5. An advertisement in Athenaeum of 22 May 1875 announced the opening of the exhibition on Monday, 24 May: ‘An Exhibition of high-class continental pictures will open on Monday the 24th inst., containing specimens of Gérôme, Meissonier, Jules Breton, Hébert, Millet, Corot, Troyon, Fortuny, Agrasot, Villegas, Serbi, &c. – Admission, 1s.’ There were 160 paintings which were written about not only in Athenaeum but also in The Art Journal 14 (1875), NS, pp. 245-246, and Le Moniteur des Arts, 4 juni 1875 (p. 1). Presumably no copies of the catalogue have survived. See exhib. cat. London 1992, pp. 29, 32-33, 35 (n. 2).
6. Léon Boussod, who had joined Adolphe Goupil (both were ‘éditeur de gravures’) and Uncle Vincent van Gogh (dealer in paintings) on 1 January 1861 to become associates in the firm of Goupil & Co.
7. The version mentioned here of La Mal’aria (Malaria) must have been the replica made by Ernest Hébert of the painting of the same name from 1849 (Chantilly, Musée Condé). Ill. 1666 [1666]. The original was to be found in the Musée du Luxembourg; now Paris, Musée d’Orsay.
8. Jules Breton, The cliff, 1874 (Eric and Renée Weider Collection). The cliff was included in Goupil’s catalogue under the title On the cliffs (no. 105), according to The Art Journal 14 (1875), NS, p. 246, which speaks of ‘a lusty, life-sized fisher-lass of Brittany lying on a grassgrown rock, gazing, heedless of her distaff which lies near her, far out to sea’. See also exhib. cat. Arras 2002, pp. 151-152.
9. The Annual Winter Exhibition of works by old masters and deceased British artists held in the Royal Academy (Burlington House) from the first Monday in January until the second Saturday in March. See Graves 1913-1915, vol. 3, in which the works referred to by Van Gogh are catalogued; and exhib. cat. Nottingham 1974, p. 14.
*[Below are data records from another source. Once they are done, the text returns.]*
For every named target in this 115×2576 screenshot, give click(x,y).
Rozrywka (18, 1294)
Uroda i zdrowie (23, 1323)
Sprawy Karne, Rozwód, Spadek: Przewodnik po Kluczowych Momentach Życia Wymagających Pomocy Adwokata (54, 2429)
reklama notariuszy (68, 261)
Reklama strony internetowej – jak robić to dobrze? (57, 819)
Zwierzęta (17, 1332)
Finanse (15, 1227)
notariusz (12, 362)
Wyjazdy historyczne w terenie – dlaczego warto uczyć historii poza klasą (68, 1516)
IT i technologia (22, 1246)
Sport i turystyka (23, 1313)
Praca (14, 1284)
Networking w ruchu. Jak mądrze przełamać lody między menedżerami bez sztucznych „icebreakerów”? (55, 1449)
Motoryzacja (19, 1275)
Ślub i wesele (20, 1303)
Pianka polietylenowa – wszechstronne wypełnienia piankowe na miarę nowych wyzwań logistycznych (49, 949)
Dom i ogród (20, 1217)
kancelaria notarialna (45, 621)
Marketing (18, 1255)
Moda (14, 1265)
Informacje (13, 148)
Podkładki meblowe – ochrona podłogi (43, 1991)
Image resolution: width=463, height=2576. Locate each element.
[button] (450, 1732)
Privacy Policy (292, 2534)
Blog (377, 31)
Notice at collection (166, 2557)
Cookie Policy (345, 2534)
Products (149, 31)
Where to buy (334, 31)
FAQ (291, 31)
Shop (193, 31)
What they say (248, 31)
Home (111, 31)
10. Rembrandt, Lamentation, 1650 (Sarasota, Florida; Bequest of John Ringling, Collection of the John and Mable Ringling Museum of Art, the State Art Museum of Florida). Ill. 1667 [1667]. The painting, which measures 180.3 x 198.7 cm, is now considered ‘School of Rembrandt’.
[33] [35] [37]
12. Three works by Frans Hals were included in the exhibition.
13. Fourteen works by Anthony van Dyck were on display.
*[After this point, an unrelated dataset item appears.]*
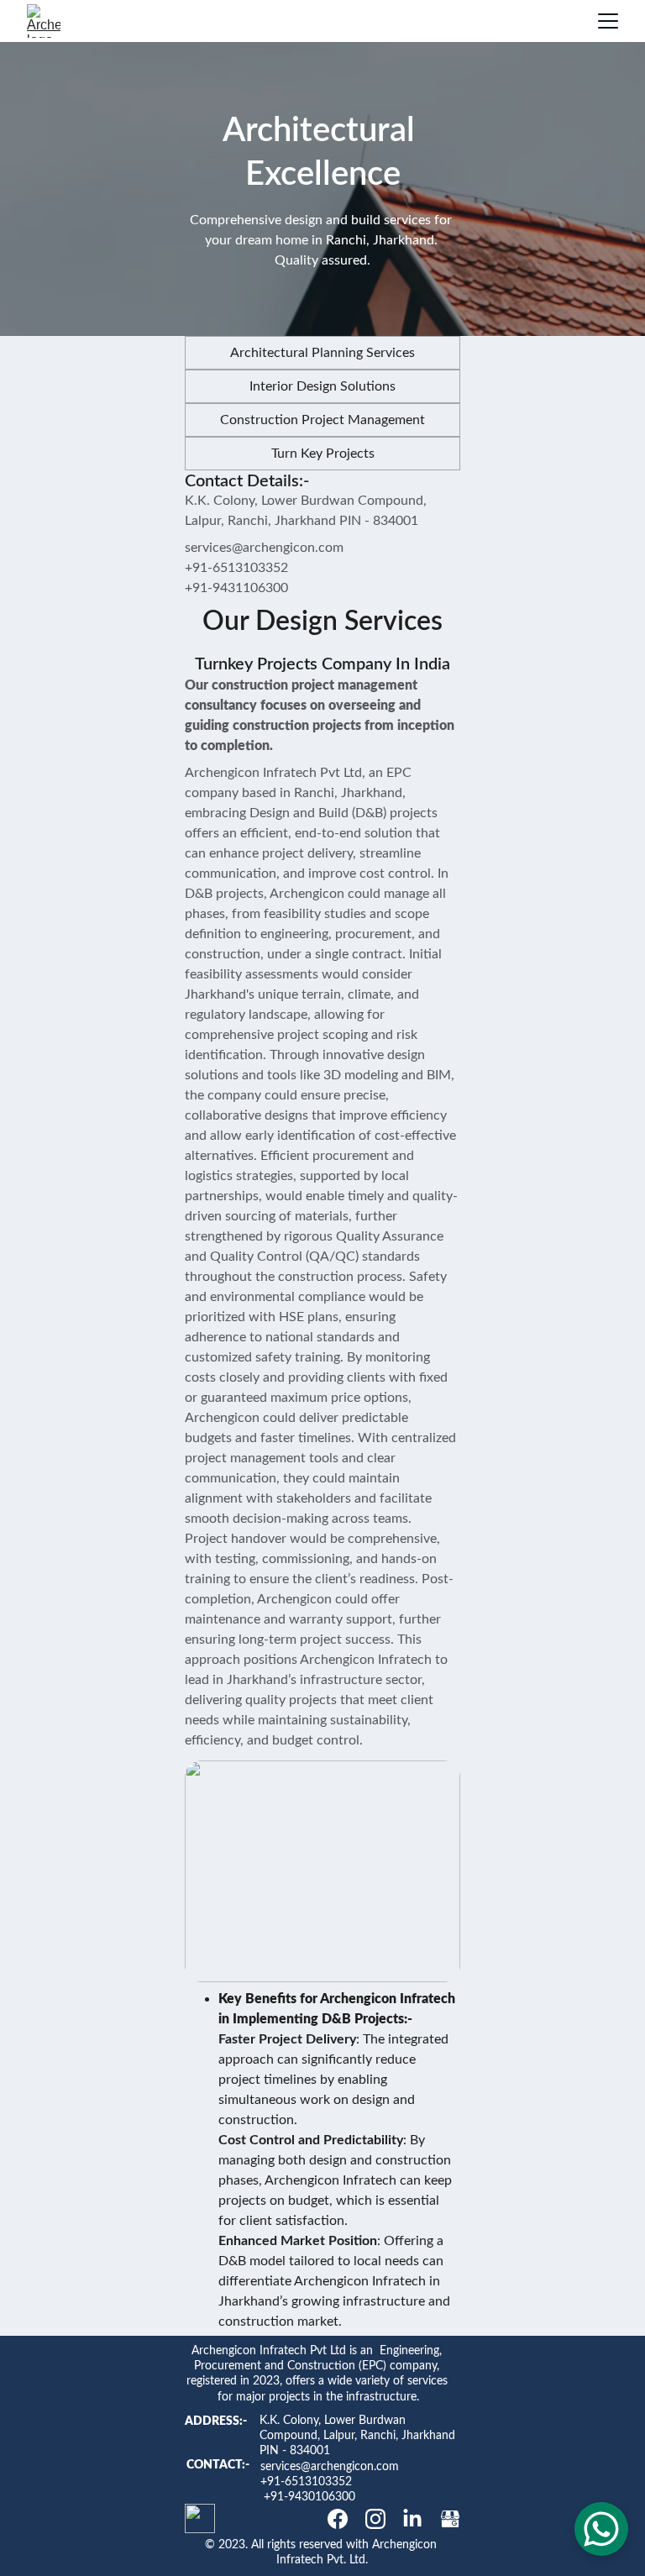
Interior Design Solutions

14. Peter Paul Rubens, Flat landscape with clouds, after 1635 (Birmingham, The Barber Institute of Fine Arts). Ill. 1668 [1668].
15. This work, which is now no longer considered part of the oeuvre of Titiano Vecellio (Titian), has not been identified. Bearing the title Venetian youth and lady, it was included in Graves 1913-1915, vol. 3, under no. 127. Its authorship was disputed already at the time of this exhibition, as evidenced by an anonymous review: ‘There are a number of Titians ... A landscape (127) is also a work of great beauty, whether by Titian or not’. See ‘The Royal Academy. Exhibition of works by old masters’, The Art Journal 14 (1875), NS, pp. 90-92, quotation on p. 91. The other works by Titian on display were Diana and Actaeon; Peter Martyr (study); Disciples at Emmaus; Triumph of Love; Queen of the gypsies and A Magdalen.
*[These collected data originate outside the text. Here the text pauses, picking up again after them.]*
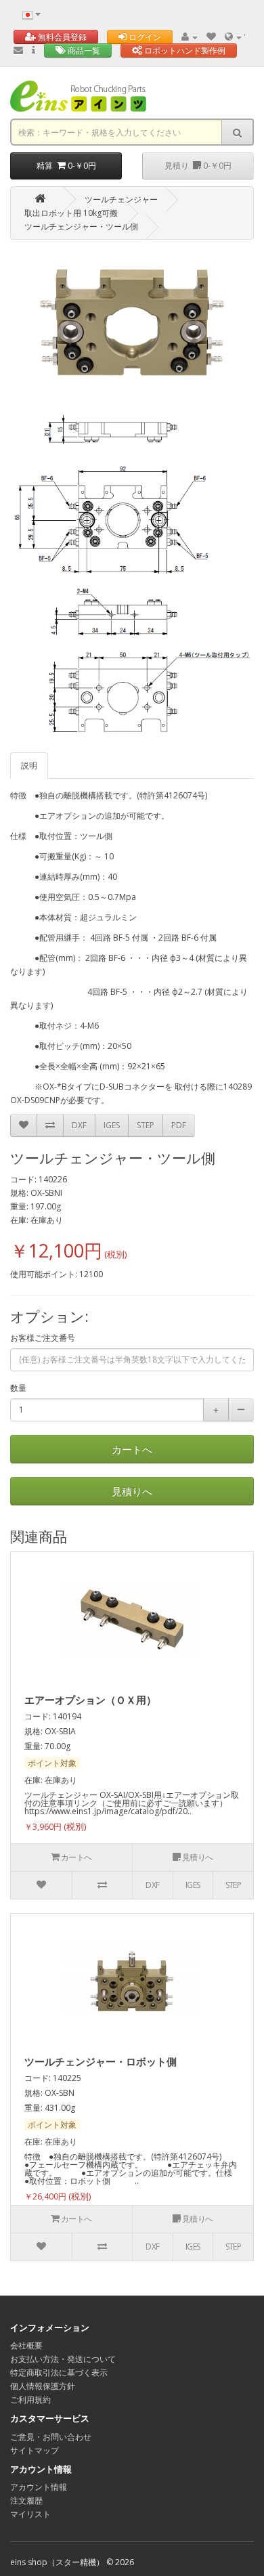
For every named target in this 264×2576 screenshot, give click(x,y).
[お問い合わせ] (18, 50)
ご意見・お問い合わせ (50, 2437)
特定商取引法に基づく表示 (59, 2372)
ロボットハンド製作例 (183, 50)
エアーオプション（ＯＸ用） (90, 1699)
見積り (198, 165)
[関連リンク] (234, 37)
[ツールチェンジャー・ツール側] (132, 322)
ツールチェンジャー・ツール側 (81, 226)
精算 (66, 165)
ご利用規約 (30, 2399)
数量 (18, 1388)
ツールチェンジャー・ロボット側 (100, 2061)
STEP (145, 1125)
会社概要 (26, 2345)
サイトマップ (34, 2450)
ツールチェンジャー (121, 199)
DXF (79, 1125)
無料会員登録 (61, 37)
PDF (178, 1125)
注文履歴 (26, 2500)
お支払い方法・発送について (63, 2359)
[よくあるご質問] (33, 50)
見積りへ (132, 1491)
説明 (29, 765)
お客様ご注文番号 (42, 1338)
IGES (112, 1125)
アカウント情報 (38, 2487)
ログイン (144, 37)
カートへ (132, 1449)
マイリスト (30, 2514)
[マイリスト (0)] (211, 37)
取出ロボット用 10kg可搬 (71, 213)
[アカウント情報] (189, 37)
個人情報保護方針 (42, 2386)
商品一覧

16. The two portraits by Jacopo Tintoretto were Portrait of a Venetian procurator, now considered ‘Circle of Tintoretto’ (New York, Frick Collection). Ill. 1669 [1669]; and Portrait of a Venetian patrician (Rochester, New York; Memorial Art Gallery of the University of Rochester, The George Eastman Collection). Ill. 1670 [1670]. See also Memorial art gallery. An introduction to the collection. Ed. Susan Dodge Peters. Rochester and New York 1988, p. 75, which admits of the possibility that Domenico Tintoretto is not actually the author of the work.
[1669] [1670]
17. There were twenty-five works by Reynolds in the exhibition, and seven by Romney. Seven paintings by John Crome, nicknamed Old Crome, were also exhibited, several of which were landscapes. Cf. also exhib. cat. Nottingham 1974, p. 14.
18. The next shipment sent from Goupil’s; see letter 30.